We're patiently waiting for a forecast to suggest it won't rain too much to go away with the camper. Or not so patiently...

 whats up with this site, i have chimed in several times that i have discovered an ayurvedic med from India that completely knocks out my pmr and the info is not even posted all i hear about is prednisone and other steroids, hello , anyone interested, Robert.

You haven't actually said that you have got PMR and if you have you have my greatest sympathy it is a terrible thing to have and so painful 

I came onto this site for support and back up from fellow PMR sufferers and they have been absolutely great in their help and support so if you post again to this let the other PMR sufferers know what is the matter with you and see if they can point you in the right direction for help and advise 

Hello Robert, it sound sounds as though you've had problems getting in touch but you're here now so welcome.

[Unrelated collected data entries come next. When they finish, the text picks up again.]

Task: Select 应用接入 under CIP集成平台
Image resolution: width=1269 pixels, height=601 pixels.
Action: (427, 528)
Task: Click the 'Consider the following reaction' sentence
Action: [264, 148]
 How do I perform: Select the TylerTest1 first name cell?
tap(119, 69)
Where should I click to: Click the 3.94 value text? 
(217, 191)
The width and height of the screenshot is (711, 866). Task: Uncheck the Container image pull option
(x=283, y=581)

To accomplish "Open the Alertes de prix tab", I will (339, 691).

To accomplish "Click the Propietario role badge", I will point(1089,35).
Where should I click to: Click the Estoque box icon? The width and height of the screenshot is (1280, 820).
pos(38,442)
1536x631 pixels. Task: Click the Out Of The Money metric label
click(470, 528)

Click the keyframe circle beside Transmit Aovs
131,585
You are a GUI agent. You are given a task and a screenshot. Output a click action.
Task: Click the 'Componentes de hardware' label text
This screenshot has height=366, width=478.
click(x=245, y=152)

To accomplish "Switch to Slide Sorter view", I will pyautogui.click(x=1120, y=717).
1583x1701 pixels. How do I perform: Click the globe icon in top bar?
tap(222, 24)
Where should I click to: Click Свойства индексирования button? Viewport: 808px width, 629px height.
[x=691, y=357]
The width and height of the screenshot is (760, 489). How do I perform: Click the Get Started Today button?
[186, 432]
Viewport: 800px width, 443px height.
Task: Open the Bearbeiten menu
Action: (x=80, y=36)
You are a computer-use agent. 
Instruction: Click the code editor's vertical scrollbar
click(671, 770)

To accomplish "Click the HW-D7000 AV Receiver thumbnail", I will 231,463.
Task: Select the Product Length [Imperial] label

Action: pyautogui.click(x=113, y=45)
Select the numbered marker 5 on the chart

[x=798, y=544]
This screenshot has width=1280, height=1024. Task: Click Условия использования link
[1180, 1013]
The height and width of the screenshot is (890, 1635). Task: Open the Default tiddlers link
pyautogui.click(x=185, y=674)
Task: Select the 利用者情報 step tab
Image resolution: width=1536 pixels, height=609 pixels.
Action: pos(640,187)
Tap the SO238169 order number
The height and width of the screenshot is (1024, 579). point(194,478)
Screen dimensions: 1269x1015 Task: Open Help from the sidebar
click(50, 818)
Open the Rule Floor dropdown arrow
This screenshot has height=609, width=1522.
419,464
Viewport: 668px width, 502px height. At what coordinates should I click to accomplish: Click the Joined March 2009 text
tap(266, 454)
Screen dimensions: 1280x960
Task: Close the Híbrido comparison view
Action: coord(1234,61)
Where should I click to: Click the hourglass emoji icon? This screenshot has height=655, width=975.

I'm sorry to hear you've been diagnosed with PMR, but the reason you"only hear about"prednisone and other steroids" is simply because steroids are the only tried and test treatment available to reduce the inflammation of this illness and most importantly to reduce the chance of contracting GCA with its risk to eyesight.  If you have found something that, as you say, "knocks out pmr", then it probably isn't PMR.  Perhaps you could give us more details, ie when diagnosed, blood test results, symptoms etc.